Dr. Mandi de Mestre begins role as director of the Baker Institute of Animal Health
Dr. Mandi de Mestre, professor in the Department of Biomedical Sciences, and the Dorothy Havemeyer McConville Professor in Equine Medicine at the Baker Institute, is the new director of the Baker Institute for Animal Health effective Feb 16, 2025.
“I welcome Dr. de Mestre to this position and look forward to working with her on the college leadership team,” says Lorin D. Warnick, D.V.M., Ph.D. ’94, the Austin O. Hooey Dean of Veterinary Medicine. “Her expertise in scientific leadership will bring tremendous benefits to Baker and to the college as a whole.”
de Mestre takes over for Colin Parrish, Ph.D. ’84, the John M. Olin Professor of Virology, who stepped in as interim director after Dr. Gerlinde Van de Walle, who served from late 2022 until May 30, 2024. Parrish had previously served as the institute’s director from 2010-2016. “Dr. Parrish has been an outstanding leader and researcher for the Baker Institute,” says Warnick. “We are grateful for his steady guidance throughout the years, including this last period of serving as interim director. I also thank Dr. Van de Walle for her capable leadership, and Associate Dean for External Programs Dr. David Lee for his efforts on behalf of the Institute in recent years.”
With de Mestre stepping into the role, the legacy of Baker-trained leadership continues: de Mestre first came to the institute to take part in Baker Institute’s Leadership Program for Veterinary Students, and then later returned to work as a postdoctoral position with Dr.
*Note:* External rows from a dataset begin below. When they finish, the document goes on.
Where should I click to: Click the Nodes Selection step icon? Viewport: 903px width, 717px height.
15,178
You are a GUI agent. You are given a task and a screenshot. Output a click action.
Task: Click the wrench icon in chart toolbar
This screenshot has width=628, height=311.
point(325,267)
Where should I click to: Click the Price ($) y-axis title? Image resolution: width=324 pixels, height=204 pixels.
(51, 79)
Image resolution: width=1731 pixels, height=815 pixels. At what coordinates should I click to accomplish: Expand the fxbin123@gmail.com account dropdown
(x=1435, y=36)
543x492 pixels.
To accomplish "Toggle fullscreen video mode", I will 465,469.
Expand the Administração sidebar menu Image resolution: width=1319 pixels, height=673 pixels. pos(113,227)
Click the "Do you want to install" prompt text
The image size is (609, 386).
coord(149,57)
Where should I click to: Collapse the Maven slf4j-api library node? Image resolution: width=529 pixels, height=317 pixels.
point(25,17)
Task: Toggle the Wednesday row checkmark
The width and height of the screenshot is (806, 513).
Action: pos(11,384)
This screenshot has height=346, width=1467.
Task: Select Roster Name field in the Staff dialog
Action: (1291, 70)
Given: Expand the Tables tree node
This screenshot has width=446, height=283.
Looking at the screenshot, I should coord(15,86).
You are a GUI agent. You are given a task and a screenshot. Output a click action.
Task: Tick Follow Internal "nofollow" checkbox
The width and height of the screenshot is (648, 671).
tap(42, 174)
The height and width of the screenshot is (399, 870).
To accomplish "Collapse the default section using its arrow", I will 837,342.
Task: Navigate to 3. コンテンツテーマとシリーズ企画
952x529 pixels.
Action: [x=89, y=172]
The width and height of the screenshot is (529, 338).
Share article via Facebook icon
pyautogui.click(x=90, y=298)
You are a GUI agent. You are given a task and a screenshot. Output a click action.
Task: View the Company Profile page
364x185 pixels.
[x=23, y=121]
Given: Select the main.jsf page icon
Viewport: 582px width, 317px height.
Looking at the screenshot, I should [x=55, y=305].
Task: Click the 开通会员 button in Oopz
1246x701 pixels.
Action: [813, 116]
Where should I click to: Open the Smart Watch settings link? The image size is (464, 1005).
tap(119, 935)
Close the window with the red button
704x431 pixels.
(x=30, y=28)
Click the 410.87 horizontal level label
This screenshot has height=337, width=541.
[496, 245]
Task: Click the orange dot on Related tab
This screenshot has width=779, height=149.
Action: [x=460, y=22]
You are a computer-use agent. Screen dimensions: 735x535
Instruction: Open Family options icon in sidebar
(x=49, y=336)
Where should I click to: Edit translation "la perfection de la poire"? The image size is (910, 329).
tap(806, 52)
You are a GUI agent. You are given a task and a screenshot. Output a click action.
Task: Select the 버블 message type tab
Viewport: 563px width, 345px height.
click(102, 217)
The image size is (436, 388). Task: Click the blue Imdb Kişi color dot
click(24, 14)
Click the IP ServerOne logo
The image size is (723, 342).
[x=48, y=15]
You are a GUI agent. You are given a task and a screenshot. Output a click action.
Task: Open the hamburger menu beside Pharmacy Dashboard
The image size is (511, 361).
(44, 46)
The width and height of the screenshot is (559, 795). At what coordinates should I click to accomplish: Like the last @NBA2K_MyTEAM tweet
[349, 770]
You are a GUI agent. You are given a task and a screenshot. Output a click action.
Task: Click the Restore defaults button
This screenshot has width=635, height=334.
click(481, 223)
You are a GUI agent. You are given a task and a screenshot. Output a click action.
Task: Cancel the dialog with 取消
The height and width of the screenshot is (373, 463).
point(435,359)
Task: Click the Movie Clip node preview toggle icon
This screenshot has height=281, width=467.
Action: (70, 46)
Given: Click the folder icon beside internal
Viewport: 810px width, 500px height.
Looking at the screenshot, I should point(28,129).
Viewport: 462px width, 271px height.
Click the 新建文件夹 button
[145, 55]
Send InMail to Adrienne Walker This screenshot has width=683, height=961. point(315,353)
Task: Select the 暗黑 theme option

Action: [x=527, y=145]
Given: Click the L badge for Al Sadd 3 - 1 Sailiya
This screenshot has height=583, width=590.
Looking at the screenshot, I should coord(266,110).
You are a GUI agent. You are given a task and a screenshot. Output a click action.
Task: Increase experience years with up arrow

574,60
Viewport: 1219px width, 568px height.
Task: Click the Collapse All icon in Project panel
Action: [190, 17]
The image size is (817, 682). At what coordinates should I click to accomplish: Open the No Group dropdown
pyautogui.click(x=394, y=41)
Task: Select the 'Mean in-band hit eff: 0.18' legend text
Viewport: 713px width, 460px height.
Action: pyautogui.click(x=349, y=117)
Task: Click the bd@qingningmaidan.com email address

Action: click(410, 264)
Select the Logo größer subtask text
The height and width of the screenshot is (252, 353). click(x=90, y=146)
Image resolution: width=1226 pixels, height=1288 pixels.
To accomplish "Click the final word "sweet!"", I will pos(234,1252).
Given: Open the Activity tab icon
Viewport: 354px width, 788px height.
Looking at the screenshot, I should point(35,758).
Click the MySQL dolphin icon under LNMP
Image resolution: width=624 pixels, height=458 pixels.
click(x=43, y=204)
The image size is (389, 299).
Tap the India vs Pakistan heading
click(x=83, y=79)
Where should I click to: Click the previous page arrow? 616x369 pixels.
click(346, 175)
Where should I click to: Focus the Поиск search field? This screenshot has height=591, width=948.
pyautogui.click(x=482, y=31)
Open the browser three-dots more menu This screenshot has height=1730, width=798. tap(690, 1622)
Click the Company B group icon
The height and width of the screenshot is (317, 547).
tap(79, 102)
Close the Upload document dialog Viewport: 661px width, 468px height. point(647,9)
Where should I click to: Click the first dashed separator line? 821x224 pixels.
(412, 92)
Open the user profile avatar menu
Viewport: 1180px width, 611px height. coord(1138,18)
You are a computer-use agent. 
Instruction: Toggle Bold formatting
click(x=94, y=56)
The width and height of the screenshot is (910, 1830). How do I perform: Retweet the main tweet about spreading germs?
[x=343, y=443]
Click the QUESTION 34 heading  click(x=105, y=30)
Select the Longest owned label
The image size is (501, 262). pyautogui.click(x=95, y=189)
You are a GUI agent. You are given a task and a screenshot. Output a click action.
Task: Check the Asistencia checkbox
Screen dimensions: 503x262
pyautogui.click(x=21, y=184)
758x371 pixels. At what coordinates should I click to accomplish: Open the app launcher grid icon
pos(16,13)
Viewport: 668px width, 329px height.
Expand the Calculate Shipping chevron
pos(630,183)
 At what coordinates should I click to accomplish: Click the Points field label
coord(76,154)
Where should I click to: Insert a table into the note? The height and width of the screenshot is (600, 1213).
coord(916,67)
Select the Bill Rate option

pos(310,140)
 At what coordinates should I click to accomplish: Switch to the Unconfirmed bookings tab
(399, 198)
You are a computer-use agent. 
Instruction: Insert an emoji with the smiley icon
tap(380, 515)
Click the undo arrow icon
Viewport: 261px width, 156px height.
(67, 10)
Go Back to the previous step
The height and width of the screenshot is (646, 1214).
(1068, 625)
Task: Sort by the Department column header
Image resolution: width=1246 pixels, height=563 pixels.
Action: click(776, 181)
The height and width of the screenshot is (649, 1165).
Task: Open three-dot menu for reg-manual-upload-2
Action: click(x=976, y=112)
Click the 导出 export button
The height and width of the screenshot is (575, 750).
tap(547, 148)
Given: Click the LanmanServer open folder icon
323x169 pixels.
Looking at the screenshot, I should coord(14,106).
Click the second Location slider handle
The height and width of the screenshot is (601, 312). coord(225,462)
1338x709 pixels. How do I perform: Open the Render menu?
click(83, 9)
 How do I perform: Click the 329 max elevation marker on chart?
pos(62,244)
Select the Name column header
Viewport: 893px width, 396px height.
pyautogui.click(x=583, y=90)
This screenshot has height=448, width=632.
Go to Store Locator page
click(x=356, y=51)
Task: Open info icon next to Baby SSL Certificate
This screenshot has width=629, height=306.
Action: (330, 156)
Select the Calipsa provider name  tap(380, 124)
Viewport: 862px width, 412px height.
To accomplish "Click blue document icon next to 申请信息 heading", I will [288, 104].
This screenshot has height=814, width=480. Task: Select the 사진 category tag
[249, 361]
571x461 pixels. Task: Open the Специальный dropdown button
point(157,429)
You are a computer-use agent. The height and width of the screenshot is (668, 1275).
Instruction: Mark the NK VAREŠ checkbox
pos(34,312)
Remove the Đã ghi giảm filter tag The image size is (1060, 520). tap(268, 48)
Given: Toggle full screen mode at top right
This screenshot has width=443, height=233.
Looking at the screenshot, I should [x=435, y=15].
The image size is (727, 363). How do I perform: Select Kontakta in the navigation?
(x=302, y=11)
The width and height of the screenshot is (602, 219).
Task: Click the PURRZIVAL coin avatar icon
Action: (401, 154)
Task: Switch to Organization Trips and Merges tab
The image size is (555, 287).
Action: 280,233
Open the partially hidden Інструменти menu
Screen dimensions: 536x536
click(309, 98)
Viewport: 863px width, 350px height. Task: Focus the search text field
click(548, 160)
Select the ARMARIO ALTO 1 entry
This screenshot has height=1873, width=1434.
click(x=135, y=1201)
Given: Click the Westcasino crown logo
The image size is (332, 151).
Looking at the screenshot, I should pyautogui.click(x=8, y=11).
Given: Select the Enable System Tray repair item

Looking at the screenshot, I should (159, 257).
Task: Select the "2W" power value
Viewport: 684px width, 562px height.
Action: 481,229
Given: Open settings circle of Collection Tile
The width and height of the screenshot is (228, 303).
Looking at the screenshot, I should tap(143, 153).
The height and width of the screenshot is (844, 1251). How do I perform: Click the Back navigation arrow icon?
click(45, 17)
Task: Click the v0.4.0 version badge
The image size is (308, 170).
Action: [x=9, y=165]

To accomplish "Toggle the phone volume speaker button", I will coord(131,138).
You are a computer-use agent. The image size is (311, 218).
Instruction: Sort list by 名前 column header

Douglas Antczak, now Dorothy Havemeyer McConville Professor Emeritus, where she combined her interest in genetics, pregnancy immunobiology and offspring health — topics that she still studies today.
de Mestre’s training began in her home country of Australia; she received her BVSc from the University of Sydney, going on to work in a leading equine clinical practice in Australia where she specialized in reproduction. “We were focused on treating disease processes of neonatal life, but essentially those diseases resulted from pathologies that originated much earlier in embryonic and fetal life,” says de Mestre. “Here started my fascination with the link between fetal and neonatal health and pathologies that lead to a pregnancy failing.”
de Mestre went on to earn a Ph.D. from the John Curtain School of Medical Research, Australian National University before returning to Cornell as a postdoctoral researcher with Antczak to study placental trophoblast cell differentiation and immune system regulation during pregnancy in the horse.
In 2007, de Mestre joined the Royal Veterinary College as a lecturer in the Department of Comparative Biomedical Sciences and would go on to hold several research and administrative positions there for 15 years.
In 2023, de Mestre returned to CVM as a professor in the Department of Biomedical Sciences. At Cornell, she has continued to oversee the Equine Pregnancy Laboratory program, which focuses on unraveling the molecular and cellular mechanisms that support placental function and fetal development in health and disease. She became the Dorothy Havemeyer McConville Professor in Equine Medicine at the Baker Institute on July 1, 2024. That same year, she also was named director of the newly launched cross-campus initiative, Cornell Equine.
Now, de Mestre is ready to jump into her newest role as Baker director. “It is an incredibly exciting moment to take up the reins as we traverse our 75th year of advancing the health of animals and humans through scientific discoveries and delivering world class training for veterinary researchers. I am both deeply honored and dedicated to lead this impactful organization, renowned for its history of translating its groundbreaking discoveries into vital veterinary treatments and diagnostics utilized worldwide.”